- Texte proposé:
______

La question n’est pas si rhétorique qu’il y paraît car, avec Mykhailo Zherbin (1911-2004), nous continuons d’avancer dans le temps afin d’étayer l’affirmation – dont peu doutaient – que le réservoir de très bons compositeurs ukrainiens n’était pas qu’un fabuleux hasard survenu au dix-neuvième siècle. En effet, bien que ses sources d’inspiration poétique piochent dans les siècles passés, Mykhailo Zherbin est résolument du vingtième siècle. Son Prélude-Vocalise, noté en verlan sur la quatrième, s’abstrait de texte comme l’indique son titre. Avec des outils harmoniques très simples, il construit un exercice de concert où le vibrato large de Lena Belkina apporte peut-être un excès d’expressivité en l’absence de sous-titrage textuel, sans gommer tout à fait l’impressionnante qualité

  • du souffle,
  • du soutien et
  • d’aigus faciles.

 

 

Le poème musiqué ensuite est signé Naum Tykhyi et inspiré par Percy Bysshe Shelley. Le sens qui en sourd est curieux puisque le texte chanté par la cantatrice dit : « Charmé par ton chant magique, mon âme flotte comme un bateau doré. » Admettons que l’artiste est amenée à exprimer ce que l’auditeur ressent, le guidant dans la verbalisation de l’ineffable, exercice jamais très évident. Quelques dissonances éclairent l’introduction pianistique. Le lyrisme virtuose est surtout dévolu à l’accompagnatrice, comme si c’était l’âme du piano elle-même qui se laissait porter, évanescente, par les emportements de sa partenaire.

______

- Enregistrements associés:
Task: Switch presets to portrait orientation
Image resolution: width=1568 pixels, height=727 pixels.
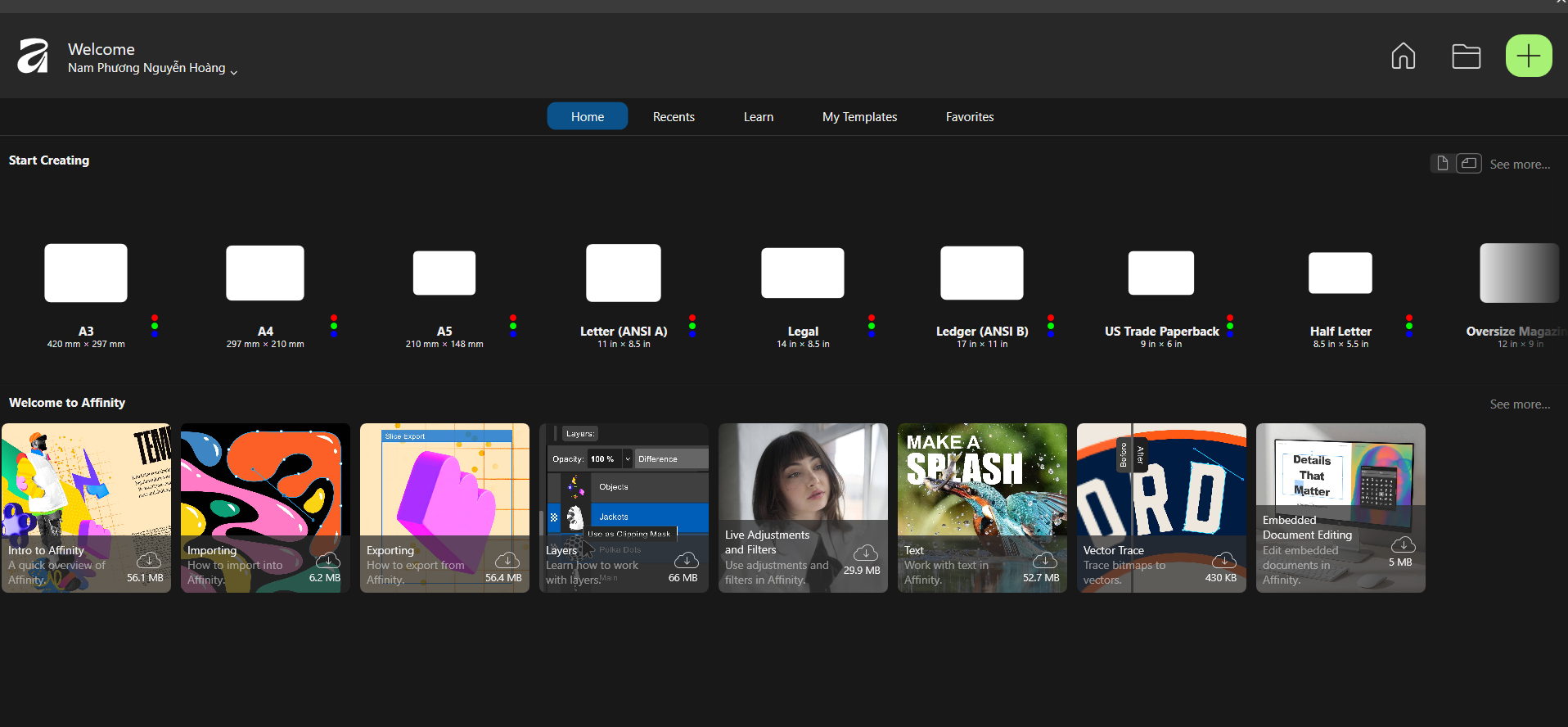Action: [1442, 164]
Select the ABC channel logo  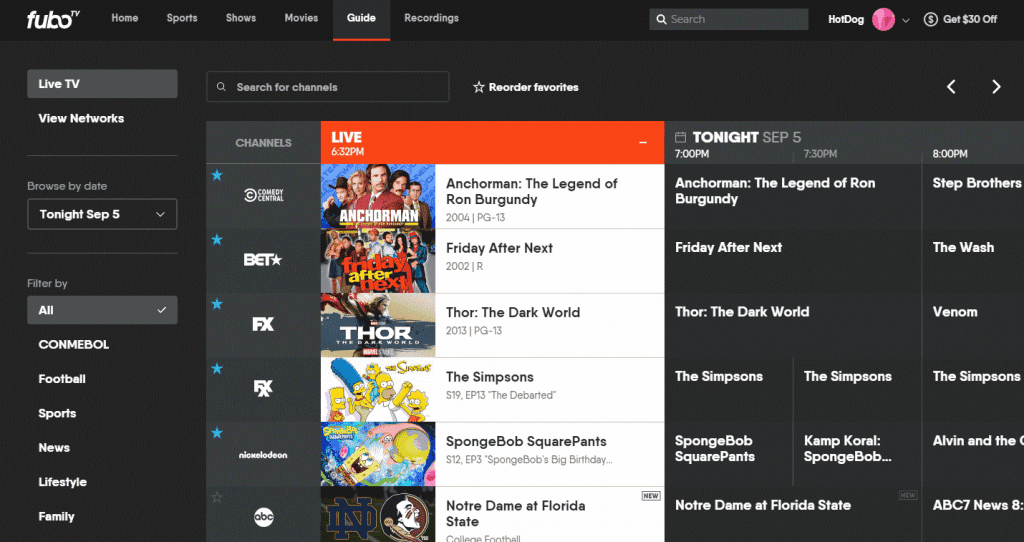(x=263, y=517)
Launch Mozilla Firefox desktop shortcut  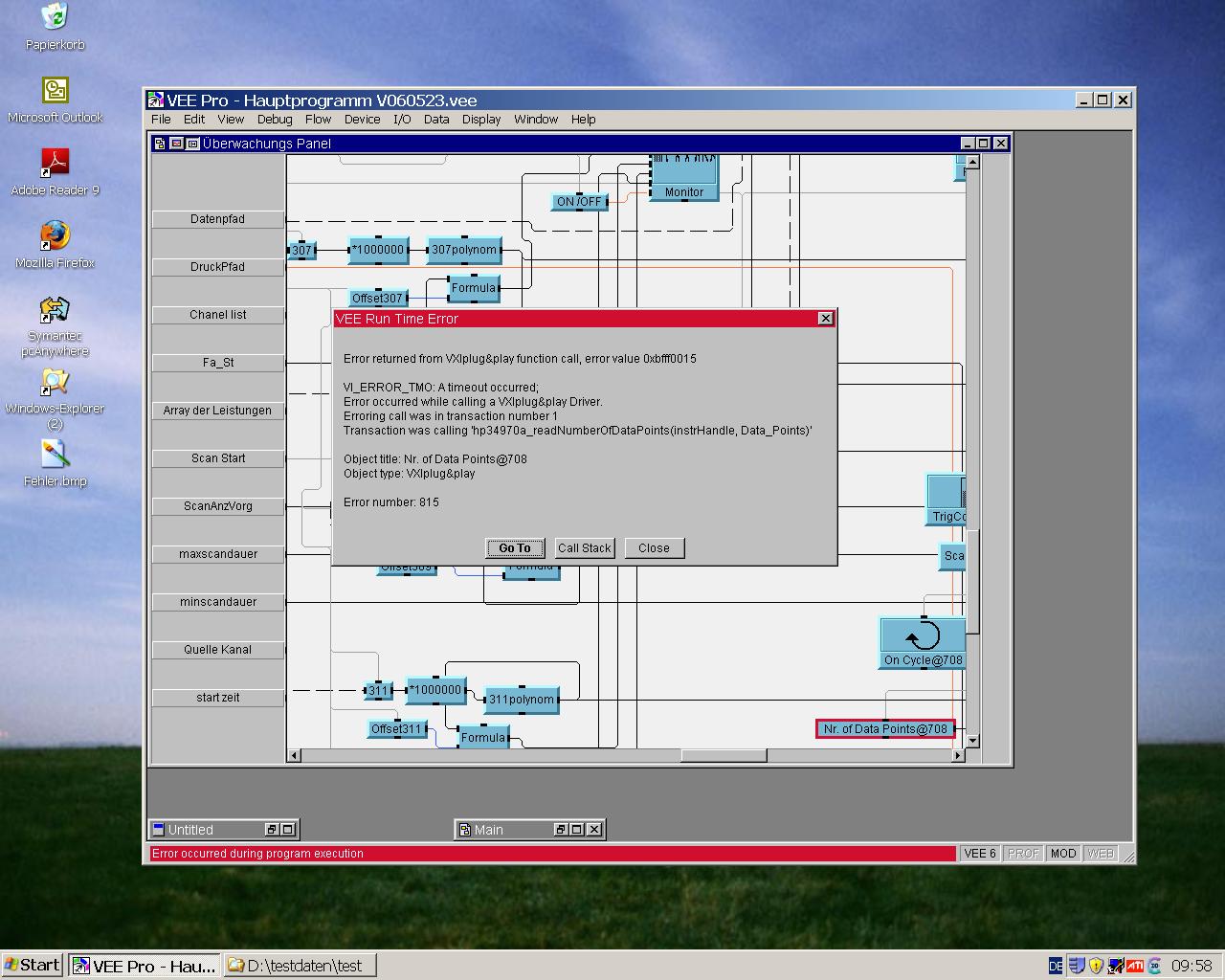[56, 237]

______

- Consigne 1:
Recopiez fidèlement le passage du texte proposé qui va de « Le poème musiqué » jusqu'à « de sa partenaire. » inclus.
- Consigne 2:
Énumérez toutes les lignes des enregistrements où figure le mot « orientation », en tenant compte de la casse.
Le texte proposé et les enregistrements n'ont aucun rapport entre eux.

- Corrigé 1:
Le poème musiqué ensuite est signé Naum Tykhyi et inspiré par Percy Bysshe Shelley. Le sens qui en sourd est curieux puisque le texte chanté par la cantatrice dit : « Charmé par ton chant magique, mon âme flotte comme un bateau doré. » Admettons que l’artiste est amenée à exprimer ce que l’auditeur ressent, le guidant dans la verbalisation de l’ineffable, exercice jamais très évident. Quelques dissonances éclairent l’introduction pianistique. Le lyrisme virtuose est surtout dévolu à l’accompagnatrice, comme si c’était l’âme du piano elle-même qui se laissait porter, évanescente, par les emportements de sa partenaire.

- Corrigé 2:
Task: Switch presets to portrait orientation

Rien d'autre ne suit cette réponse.